▸ **Work task**
The exercise calls for a faithful copy of all the data.

▸ **Task data**
#####

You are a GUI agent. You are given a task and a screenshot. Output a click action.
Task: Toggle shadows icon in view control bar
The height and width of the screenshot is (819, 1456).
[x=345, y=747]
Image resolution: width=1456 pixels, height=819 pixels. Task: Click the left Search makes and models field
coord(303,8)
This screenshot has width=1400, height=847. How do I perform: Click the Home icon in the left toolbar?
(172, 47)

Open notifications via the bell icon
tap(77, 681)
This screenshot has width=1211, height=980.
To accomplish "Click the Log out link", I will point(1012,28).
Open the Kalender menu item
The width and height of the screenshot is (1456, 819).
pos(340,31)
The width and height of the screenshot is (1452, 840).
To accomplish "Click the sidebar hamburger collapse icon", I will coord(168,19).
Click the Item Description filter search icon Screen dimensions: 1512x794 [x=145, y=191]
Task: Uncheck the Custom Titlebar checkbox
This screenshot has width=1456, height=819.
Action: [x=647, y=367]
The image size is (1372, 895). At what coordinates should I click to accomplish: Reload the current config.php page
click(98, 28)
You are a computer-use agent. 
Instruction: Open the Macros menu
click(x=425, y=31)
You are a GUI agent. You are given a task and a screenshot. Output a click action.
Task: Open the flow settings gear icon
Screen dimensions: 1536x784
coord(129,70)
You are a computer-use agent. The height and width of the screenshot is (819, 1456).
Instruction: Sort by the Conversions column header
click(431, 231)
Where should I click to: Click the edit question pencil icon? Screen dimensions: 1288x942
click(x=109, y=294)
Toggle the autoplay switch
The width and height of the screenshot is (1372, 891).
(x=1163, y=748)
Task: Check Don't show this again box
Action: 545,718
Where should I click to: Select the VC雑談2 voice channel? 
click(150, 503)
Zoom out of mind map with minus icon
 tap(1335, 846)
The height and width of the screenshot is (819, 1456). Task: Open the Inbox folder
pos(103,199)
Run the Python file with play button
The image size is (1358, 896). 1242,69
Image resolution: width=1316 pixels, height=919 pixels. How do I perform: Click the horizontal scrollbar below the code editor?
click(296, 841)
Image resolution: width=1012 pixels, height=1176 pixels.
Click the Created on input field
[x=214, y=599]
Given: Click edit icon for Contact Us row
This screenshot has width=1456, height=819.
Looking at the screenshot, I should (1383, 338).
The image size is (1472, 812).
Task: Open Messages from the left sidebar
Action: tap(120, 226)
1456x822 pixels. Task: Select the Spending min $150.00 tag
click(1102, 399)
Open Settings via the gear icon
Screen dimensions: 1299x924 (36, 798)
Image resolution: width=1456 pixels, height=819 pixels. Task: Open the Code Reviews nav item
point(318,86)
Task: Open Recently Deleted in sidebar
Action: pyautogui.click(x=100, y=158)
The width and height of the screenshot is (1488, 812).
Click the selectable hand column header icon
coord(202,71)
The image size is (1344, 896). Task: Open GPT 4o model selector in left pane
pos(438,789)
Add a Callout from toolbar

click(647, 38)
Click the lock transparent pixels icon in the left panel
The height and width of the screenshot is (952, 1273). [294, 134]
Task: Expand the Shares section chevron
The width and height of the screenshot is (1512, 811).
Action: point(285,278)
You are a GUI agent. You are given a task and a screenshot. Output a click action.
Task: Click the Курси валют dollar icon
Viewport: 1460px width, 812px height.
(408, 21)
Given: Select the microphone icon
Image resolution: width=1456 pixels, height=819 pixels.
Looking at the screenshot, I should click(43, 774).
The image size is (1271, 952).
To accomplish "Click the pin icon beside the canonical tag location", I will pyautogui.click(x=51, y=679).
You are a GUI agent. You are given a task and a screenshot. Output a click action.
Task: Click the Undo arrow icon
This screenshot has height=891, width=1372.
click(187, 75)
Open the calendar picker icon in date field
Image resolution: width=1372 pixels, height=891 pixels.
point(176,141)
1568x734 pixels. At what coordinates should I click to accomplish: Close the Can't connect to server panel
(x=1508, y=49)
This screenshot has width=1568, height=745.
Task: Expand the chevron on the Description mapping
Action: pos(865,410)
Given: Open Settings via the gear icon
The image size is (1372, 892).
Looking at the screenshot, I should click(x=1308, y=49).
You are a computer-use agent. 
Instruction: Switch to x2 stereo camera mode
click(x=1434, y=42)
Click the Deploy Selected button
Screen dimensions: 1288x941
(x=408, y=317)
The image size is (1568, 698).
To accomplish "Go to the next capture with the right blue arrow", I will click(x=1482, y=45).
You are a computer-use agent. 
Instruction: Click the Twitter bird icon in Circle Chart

#####

▸ **Result of the exercise**
You are a GUI agent. You are given a task and a screenshot. Output a click action.
Task: Toggle shadows icon in view control bar
The height and width of the screenshot is (819, 1456).
[x=345, y=747]
Image resolution: width=1456 pixels, height=819 pixels. Task: Click the left Search makes and models field
coord(303,8)
This screenshot has width=1400, height=847. How do I perform: Click the Home icon in the left toolbar?
(172, 47)

Open notifications via the bell icon
tap(77, 681)
This screenshot has width=1211, height=980.
To accomplish "Click the Log out link", I will point(1012,28).
Open the Kalender menu item
The width and height of the screenshot is (1456, 819).
pos(340,31)
The width and height of the screenshot is (1452, 840).
To accomplish "Click the sidebar hamburger collapse icon", I will coord(168,19).
Click the Item Description filter search icon Screen dimensions: 1512x794 [x=145, y=191]
Task: Uncheck the Custom Titlebar checkbox
This screenshot has width=1456, height=819.
Action: [x=647, y=367]
The image size is (1372, 895). At what coordinates should I click to accomplish: Reload the current config.php page
click(98, 28)
You are a computer-use agent. 
Instruction: Open the Macros menu
click(x=425, y=31)
You are a GUI agent. You are given a task and a screenshot. Output a click action.
Task: Open the flow settings gear icon
Screen dimensions: 1536x784
coord(129,70)
You are a computer-use agent. The height and width of the screenshot is (819, 1456).
Instruction: Sort by the Conversions column header
click(431, 231)
Where should I click to: Click the edit question pencil icon? Screen dimensions: 1288x942
click(x=109, y=294)
Toggle the autoplay switch
The width and height of the screenshot is (1372, 891).
(x=1163, y=748)
Task: Check Don't show this again box
Action: 545,718
Where should I click to: Select the VC雑談2 voice channel? 
click(150, 503)
Zoom out of mind map with minus icon
 tap(1335, 846)
The height and width of the screenshot is (819, 1456). Task: Open the Inbox folder
pos(103,199)
Run the Python file with play button
The image size is (1358, 896). 1242,69
Image resolution: width=1316 pixels, height=919 pixels. How do I perform: Click the horizontal scrollbar below the code editor?
click(296, 841)
Image resolution: width=1012 pixels, height=1176 pixels.
Click the Created on input field
[x=214, y=599]
Given: Click edit icon for Contact Us row
This screenshot has width=1456, height=819.
Looking at the screenshot, I should (1383, 338).
The image size is (1472, 812).
Task: Open Messages from the left sidebar
Action: tap(120, 226)
1456x822 pixels. Task: Select the Spending min $150.00 tag
click(1102, 399)
Open Settings via the gear icon
Screen dimensions: 1299x924 (36, 798)
Image resolution: width=1456 pixels, height=819 pixels. Task: Open the Code Reviews nav item
point(318,86)
Task: Open Recently Deleted in sidebar
Action: pyautogui.click(x=100, y=158)
The width and height of the screenshot is (1488, 812).
Click the selectable hand column header icon
coord(202,71)
The image size is (1344, 896). Task: Open GPT 4o model selector in left pane
pos(438,789)
Add a Callout from toolbar

click(647, 38)
Click the lock transparent pixels icon in the left panel
The height and width of the screenshot is (952, 1273). [294, 134]
Task: Expand the Shares section chevron
The width and height of the screenshot is (1512, 811).
Action: point(285,278)
You are a GUI agent. You are given a task and a screenshot. Output a click action.
Task: Click the Курси валют dollar icon
Viewport: 1460px width, 812px height.
(408, 21)
Given: Select the microphone icon
Image resolution: width=1456 pixels, height=819 pixels.
Looking at the screenshot, I should click(43, 774).
The image size is (1271, 952).
To accomplish "Click the pin icon beside the canonical tag location", I will pyautogui.click(x=51, y=679).
You are a GUI agent. You are given a task and a screenshot. Output a click action.
Task: Click the Undo arrow icon
This screenshot has height=891, width=1372.
click(187, 75)
Open the calendar picker icon in date field
Image resolution: width=1372 pixels, height=891 pixels.
point(176,141)
1568x734 pixels. At what coordinates should I click to accomplish: Close the Can't connect to server panel
(x=1508, y=49)
This screenshot has width=1568, height=745.
Task: Expand the chevron on the Description mapping
Action: pos(865,410)
Given: Open Settings via the gear icon
The image size is (1372, 892).
Looking at the screenshot, I should click(x=1308, y=49).
You are a computer-use agent. 
Instruction: Switch to x2 stereo camera mode
click(x=1434, y=42)
Click the Deploy Selected button
Screen dimensions: 1288x941
(x=408, y=317)
The image size is (1568, 698).
To accomplish "Go to the next capture with the right blue arrow", I will click(x=1482, y=45).
You are a computer-use agent. 
Instruction: Click the Twitter bird icon in Circle Chart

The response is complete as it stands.